» To be done:
[1] For each statement about the Kaikoura passage, answer yes or no to whether it agrees with the text, and quote the words that decide it: (a) The stargazing walk went up a hill outside Kaikoura. (b) The narrator met the guys from Ohio earlier in the day. (c) The sky was cloudy that night.
[2] According to the Kaikoura passage, what kind of place is Kaikoura, and where is it?
[3] Rewrite the Kaikoura passage from "Earlier on in" to "between two fingers.", putting "meadow grass" in place of "prairie grass".

» Document section:
The night was cool, and the sky was clear. Stars flecked the sky, and the moon rose above the wrack of mountains falling into twilight. And yes I’ve been reading a terrible lot of The Lord of the Rings, so you’re going to be dealing with lots of long winded nature imagery and intensive moon stage analyses.
I was walking up a hill with my friends-for-the-night—fellow backpackers I had met at the hostel—to gaze at the stars from the height of a hill outside Kaikoura, a small tourist town on the east coast of New Zealand’s south island.
Earlier on in the night, I had met several guys from Ohio, who were now ambling beside me. Their faces were shrouded in the dark, and the next morning, I would have a difficult time recognizing them, giving them one of those noncommittal “heyyy… you” and then awkwardly fleeing.
“Ahhh. Sweet New Zealand grass,” Ohio #1 said and breathed deep.
At first I assumed he was talking about the near-tangible aroma of the New Zealand scenery—the breeze from the sea, the prairie grass, the faint piney scent. But then I noticed he lit something and took a pull from something between two fingers.
He extended his arm, offering me some.
I almost shook his hand right then and there—not because I wanted some but because I had arrived. Yes, I had finally pulled in to a parking spot marked only for “cool kids,” and the thrill almost felt like being high—without, you know, the aid of green carcinogenic euphoria.

» Data segment:
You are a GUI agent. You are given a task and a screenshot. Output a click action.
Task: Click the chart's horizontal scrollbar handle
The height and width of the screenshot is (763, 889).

» Responses:
[1]
(a) Yes: "to gaze at the stars from the height of a hill outside Kaikoura"
(b) No: "Earlier on in the night, I had met several guys from Ohio"
(c) No: "the sky was clear"

[2] Kaikoura is a small tourist town on the east coast of New Zealand's south island.

[3]
Earlier on in the night, I had met several guys from Ohio, who were now ambling beside me. Their faces were shrouded in the dark, and the next morning, I would have a difficult time recognizing them, giving them one of those noncommittal “heyyy… you” and then awkwardly fleeing.
“Ahhh. Sweet New Zealand grass,” Ohio #1 said and breathed deep.
At first I assumed he was talking about the near-tangible aroma of the New Zealand scenery—the breeze from the sea, the meadow grass, the faint piney scent. But then I noticed he lit something and took a pull from something between two fingers.